One producer pushes 100,000 integers; one consumer reads them all. Assert: all pushed values are consumed in order.

Solution sketch¶

This is intricate; the basic shape:

type Node struct {
    val  int
    next atomic.Pointer[Node]
}

type SPSCQueue struct {
    head atomic.Pointer[Node]
    tail *Node // single-writer; no atomic needed if you trust the producer's exclusivity
}

func New() *SPSCQueue {
    dummy := &Node{}
    q := &SPSCQueue{tail: dummy}
    q.head.Store(dummy)
    return q
}

func (q *SPSCQueue) Push(v int) {
    n := &Node{val: v}
    q.tail.next.Store(n)
    q.tail = n
}

func (q *SPSCQueue) Pop() (int, bool) {
    head := q.head.Load()
    next := head.next.Load()
    if next == nil {
        return 0, false
    }
    q.head.Store(next)
    return next.val, true
}

The dummy head simplifies pop: there is always a head, with next pointing at the actual first node (or nil if empty).
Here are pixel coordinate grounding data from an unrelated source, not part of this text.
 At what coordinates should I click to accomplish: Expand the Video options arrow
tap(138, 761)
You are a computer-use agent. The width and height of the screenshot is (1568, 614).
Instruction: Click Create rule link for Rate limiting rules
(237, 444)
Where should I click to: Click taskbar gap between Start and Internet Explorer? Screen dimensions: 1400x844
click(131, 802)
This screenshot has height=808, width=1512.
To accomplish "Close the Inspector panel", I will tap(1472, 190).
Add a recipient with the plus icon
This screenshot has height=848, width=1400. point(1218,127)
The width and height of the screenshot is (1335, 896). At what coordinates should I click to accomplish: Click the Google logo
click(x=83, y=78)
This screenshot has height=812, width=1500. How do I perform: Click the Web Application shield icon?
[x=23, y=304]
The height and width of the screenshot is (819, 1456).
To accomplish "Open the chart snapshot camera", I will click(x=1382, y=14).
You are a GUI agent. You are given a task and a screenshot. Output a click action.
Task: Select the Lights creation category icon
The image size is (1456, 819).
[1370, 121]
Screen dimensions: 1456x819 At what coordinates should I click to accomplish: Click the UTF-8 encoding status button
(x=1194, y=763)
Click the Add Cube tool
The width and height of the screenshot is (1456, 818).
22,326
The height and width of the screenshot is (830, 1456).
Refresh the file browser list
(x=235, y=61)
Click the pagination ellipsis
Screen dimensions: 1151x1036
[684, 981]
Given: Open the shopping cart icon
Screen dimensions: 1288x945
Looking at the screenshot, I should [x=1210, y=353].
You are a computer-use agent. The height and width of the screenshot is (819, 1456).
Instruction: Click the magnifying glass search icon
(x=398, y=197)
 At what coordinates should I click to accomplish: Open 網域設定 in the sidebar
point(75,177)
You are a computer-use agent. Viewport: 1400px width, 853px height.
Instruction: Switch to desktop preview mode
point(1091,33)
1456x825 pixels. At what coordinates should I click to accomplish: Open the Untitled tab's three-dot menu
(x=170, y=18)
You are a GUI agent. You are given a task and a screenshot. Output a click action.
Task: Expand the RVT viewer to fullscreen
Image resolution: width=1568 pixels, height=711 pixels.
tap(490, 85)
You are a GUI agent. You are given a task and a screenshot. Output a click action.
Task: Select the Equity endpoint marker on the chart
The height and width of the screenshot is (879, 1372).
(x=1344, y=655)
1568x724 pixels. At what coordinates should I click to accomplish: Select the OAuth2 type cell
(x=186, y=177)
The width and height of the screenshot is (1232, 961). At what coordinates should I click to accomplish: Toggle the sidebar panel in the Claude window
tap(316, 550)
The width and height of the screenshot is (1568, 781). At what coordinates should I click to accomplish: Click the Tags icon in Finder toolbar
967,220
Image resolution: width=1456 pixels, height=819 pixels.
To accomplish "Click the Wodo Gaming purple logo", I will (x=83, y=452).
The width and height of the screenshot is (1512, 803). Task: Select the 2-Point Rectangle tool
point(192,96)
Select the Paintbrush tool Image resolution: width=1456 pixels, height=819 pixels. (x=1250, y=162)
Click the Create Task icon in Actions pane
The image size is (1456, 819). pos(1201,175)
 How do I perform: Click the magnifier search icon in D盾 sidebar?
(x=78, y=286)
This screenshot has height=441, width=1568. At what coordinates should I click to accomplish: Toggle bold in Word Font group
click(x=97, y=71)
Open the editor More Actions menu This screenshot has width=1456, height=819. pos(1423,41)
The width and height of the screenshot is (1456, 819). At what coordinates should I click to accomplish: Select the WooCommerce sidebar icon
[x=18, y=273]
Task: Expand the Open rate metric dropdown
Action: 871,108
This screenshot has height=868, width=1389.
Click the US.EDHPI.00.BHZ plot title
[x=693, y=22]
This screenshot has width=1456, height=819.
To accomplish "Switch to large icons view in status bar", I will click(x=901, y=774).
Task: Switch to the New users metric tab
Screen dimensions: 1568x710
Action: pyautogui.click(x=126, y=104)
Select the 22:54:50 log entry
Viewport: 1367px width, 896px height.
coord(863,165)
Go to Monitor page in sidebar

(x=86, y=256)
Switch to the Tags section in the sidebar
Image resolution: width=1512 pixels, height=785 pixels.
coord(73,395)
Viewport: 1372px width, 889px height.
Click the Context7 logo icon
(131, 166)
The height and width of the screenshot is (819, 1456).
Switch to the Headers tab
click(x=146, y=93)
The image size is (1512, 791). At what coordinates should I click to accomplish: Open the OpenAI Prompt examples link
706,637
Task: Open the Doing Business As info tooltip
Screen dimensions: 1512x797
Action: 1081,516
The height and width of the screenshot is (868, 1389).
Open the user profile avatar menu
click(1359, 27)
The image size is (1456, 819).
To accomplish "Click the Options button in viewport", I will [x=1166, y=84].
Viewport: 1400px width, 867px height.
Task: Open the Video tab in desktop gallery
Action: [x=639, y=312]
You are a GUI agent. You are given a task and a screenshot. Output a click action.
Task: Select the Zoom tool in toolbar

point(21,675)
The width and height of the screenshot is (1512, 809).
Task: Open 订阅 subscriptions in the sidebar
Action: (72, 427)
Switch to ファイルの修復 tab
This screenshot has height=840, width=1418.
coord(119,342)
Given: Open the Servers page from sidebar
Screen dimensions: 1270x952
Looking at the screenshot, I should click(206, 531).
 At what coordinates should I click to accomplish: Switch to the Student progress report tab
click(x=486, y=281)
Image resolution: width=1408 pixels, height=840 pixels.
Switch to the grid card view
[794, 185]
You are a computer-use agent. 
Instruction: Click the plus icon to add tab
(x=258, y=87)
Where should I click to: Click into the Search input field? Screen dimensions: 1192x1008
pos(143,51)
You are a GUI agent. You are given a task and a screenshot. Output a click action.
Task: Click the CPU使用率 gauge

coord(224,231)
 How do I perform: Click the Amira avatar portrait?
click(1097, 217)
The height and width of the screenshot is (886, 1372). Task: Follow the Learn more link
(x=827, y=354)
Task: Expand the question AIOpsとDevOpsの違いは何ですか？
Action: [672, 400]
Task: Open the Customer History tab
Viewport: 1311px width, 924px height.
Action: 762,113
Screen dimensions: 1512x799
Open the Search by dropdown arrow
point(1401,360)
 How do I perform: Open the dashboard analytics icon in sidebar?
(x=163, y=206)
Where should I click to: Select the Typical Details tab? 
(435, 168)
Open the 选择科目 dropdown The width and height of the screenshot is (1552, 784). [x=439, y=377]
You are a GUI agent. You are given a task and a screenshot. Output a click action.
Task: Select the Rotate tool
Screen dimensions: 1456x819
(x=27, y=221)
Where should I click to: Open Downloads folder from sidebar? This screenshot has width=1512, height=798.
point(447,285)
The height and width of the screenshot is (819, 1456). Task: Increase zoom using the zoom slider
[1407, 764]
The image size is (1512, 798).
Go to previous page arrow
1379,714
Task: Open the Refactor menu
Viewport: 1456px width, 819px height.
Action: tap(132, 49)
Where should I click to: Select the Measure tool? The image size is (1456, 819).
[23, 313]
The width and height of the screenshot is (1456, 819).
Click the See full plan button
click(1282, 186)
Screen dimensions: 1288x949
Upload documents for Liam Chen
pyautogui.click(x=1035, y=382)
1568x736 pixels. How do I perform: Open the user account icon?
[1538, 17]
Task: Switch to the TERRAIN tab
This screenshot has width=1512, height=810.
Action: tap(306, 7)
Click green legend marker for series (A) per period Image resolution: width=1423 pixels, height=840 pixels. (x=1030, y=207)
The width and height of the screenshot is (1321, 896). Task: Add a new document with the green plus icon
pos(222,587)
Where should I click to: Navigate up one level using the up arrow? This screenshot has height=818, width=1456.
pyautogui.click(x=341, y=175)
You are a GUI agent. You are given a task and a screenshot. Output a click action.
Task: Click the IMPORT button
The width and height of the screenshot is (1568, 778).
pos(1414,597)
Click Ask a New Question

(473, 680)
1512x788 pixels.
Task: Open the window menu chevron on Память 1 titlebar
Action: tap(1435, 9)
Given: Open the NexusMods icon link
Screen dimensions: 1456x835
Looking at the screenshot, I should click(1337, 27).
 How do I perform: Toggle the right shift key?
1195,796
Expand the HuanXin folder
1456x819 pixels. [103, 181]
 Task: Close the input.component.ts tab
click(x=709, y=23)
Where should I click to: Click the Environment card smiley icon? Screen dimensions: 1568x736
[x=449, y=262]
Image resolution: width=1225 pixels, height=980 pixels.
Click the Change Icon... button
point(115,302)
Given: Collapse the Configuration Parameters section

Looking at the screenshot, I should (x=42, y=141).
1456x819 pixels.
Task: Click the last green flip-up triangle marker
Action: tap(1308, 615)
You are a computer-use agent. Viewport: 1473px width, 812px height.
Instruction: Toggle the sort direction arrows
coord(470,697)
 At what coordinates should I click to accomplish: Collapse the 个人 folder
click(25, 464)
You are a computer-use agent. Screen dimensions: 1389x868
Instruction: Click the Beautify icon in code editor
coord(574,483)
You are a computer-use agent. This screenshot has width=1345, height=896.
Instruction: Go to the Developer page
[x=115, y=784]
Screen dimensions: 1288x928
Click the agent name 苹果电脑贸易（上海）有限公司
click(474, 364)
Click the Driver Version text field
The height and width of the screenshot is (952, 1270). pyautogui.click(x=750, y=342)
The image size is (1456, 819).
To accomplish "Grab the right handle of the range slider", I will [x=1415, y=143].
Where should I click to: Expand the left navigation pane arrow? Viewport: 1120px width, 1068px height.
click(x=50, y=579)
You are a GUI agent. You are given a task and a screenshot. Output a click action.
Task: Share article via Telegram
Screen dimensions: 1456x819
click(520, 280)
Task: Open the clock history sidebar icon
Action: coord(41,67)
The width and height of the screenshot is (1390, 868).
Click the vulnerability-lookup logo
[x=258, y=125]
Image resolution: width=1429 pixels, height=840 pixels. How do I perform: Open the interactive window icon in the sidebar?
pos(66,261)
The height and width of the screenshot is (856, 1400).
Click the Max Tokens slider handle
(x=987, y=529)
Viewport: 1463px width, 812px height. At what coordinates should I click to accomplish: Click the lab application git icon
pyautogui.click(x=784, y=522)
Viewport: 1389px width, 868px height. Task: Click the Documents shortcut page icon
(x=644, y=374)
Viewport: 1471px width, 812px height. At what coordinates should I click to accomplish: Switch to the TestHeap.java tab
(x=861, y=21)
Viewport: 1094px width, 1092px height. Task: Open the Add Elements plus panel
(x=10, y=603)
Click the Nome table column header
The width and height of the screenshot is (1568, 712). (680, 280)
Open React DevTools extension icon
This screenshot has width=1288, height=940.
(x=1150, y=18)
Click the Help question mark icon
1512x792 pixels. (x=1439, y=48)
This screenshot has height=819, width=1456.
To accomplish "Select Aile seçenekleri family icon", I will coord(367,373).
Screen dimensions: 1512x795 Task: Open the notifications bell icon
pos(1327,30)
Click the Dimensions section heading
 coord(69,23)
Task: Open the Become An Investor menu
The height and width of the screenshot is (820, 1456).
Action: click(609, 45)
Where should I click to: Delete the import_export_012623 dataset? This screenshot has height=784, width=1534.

Task 15 — Bounded Lock-Free Ring Buffer¶

Difficulty: Staff

Implement a single-producer, single-consumer ring buffer of fixed capacity.

Requirements¶

Use atomic.Uint64 for the head and tail indices.
Producer waits when full; consumer waits when empty (use a small sleep or runtime.Gosched).
Capacity is a power of 2 (mask instead of modulo).

Test¶

Produce 1M values; consume them all; assert FIFO order.

Solution sketch¶

type Ring struct {
    buf  []int
    mask uint64
    head atomic.Uint64 // consumer reads from head
    tail atomic.Uint64 // producer writes to tail
}

func NewRing(capPow2 int) *Ring {
    size := 1 << capPow2
    return &Ring{buf: make([]int, size), mask: uint64(size - 1)}
}

func (r *Ring) Push(v int) {
    for {
        tail := r.tail.Load()
        head := r.head.Load()
        if tail-head == uint64(len(r.buf)) {
            runtime.Gosched()
            continue
        }
        r.buf[tail&r.mask] = v
        r.tail.Store(tail + 1)
        return
    }
}

func (r *Ring) Pop() (int, bool) {
    head := r.head.Load()
    tail := r.tail.Load()
    if head == tail {
        return 0, false
    }
    v := r.buf[head&r.mask]
    r.head.Store(head + 1)
    return v, true
}

This is the classic Lamport SPSC queue. Multi-producer / multi-consumer variants need more atomics and are significantly more complex.

Final Notes¶

Tasks 1-3 should be obvious after reading junior.md. Tasks 4-6 require comfort with CAS loops, covered in middle.md. Tasks 7-11 cross into lock-free territory, the domain of senior.md. Tasks 12-15 build real concurrent data structures and benefit from professional.md understanding.

For every task: write a -race-clean test. Run benchmarks. Compare against a mutex-based version. The intuition you build is more valuable than the code you write.